Mesmo para quem não nutre qualquer simpatia pela privatização de serviços públicos essenciais, como não nutro, é inegável que a concessão de serviços à iniciativa privada no caso do esgotamento sanitário é uma medida positiva, esperançosa de que esse quadro de cobertura no Brasil se modifique para melhor, salvando milhares e milhares de pessoas de doenças e mortes geradas por consequências hídricas, que poderiam ser plenamente evitadas.

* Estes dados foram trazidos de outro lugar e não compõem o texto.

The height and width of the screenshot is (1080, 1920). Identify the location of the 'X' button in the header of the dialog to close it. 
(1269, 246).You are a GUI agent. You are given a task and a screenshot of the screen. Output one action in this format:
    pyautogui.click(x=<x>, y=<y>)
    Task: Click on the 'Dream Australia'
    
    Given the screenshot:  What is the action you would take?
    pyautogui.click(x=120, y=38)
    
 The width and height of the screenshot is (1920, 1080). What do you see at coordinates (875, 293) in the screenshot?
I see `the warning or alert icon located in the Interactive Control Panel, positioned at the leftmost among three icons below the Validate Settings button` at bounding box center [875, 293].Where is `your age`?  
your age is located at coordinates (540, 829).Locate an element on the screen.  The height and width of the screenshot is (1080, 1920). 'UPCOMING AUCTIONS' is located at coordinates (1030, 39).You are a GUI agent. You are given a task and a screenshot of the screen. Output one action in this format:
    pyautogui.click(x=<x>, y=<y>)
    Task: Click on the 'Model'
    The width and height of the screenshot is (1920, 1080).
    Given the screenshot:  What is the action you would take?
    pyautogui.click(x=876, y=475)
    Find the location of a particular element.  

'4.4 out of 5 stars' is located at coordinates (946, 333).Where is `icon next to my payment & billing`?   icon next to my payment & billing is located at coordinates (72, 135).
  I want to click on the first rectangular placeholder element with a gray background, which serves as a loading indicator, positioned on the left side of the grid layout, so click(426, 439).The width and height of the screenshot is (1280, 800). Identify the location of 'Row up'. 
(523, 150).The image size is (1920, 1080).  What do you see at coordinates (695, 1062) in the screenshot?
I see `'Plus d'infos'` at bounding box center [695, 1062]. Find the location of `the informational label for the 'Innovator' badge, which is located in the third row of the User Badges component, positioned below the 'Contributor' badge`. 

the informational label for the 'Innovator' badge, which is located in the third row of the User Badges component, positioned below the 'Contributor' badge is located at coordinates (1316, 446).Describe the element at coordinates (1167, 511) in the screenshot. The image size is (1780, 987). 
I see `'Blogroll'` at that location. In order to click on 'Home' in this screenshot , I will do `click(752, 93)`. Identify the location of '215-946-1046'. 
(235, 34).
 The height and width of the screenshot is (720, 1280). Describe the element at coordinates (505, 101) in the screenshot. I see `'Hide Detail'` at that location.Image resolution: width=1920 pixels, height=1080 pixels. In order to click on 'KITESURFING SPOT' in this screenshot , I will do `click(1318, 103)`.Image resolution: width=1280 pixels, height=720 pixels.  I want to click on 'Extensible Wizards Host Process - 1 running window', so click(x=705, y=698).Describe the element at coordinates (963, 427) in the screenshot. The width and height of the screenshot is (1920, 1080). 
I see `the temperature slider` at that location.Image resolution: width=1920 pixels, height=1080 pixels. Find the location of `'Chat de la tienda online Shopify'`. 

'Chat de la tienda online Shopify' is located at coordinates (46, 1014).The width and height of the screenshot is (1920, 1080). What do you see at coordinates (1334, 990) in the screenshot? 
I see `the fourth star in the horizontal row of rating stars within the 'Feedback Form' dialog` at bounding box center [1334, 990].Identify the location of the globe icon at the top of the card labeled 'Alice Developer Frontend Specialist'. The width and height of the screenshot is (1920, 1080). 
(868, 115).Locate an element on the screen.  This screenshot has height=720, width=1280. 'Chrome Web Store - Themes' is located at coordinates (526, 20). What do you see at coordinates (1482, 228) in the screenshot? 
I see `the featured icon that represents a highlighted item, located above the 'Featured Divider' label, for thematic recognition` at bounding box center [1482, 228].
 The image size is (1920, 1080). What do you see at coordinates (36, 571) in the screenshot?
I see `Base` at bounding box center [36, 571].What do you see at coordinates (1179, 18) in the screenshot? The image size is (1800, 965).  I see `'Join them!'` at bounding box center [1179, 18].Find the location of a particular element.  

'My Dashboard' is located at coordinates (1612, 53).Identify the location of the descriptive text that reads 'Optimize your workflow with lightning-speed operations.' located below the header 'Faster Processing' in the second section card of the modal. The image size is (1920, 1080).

Recentemente, o governo do Piauí fez concessão para que a empresa AEGEA, que já administrava, de modo positivo, esses serviços em Teresina, passe, como já ocorre, a gerir os serviços de água e esgoto em todo o Estado, um ato que faz o governador Rafael Fonteles acreditar que em pouco tempo a destinação de R$ 8,6 bilhões pela empresa privada possa contribuir para universalizar o saneamento básico em todo o território piauiense nos próximos 10 anos.
Considero que essa é uma iniciativa importante. Não apenas no Piauí, mas em vários Estados brasileiros que vêm seguindo o mesmo ritual de concessões. De certa forma, parece visível que os governantes estão se conscientizando de que os danos causados à saúde pública, sobretudo nas populações mais pobres, pela ausência de esgotamento sanitário são grandes, crescentes e irreparáveis. Passa a haver a consciência de que a carência de esgoto não é apenas uma questão de déficit de infraestrutura, mas um problema grave de saúde pública, que precisa imediatamente ser reparado.
Um recentíssimo estudo divulgado pela Associação e Sindicato Nacional de Concessionárias de Serviços de Água e Esgoto(Abcon-Sindcon) mostra que em apenas três anos, de 2021 a 2023, há o registro de mais de 1 milhão de internações hospitalares decorrentes do déficit na coleta de esgoto sanitário e no tratamento de água potável.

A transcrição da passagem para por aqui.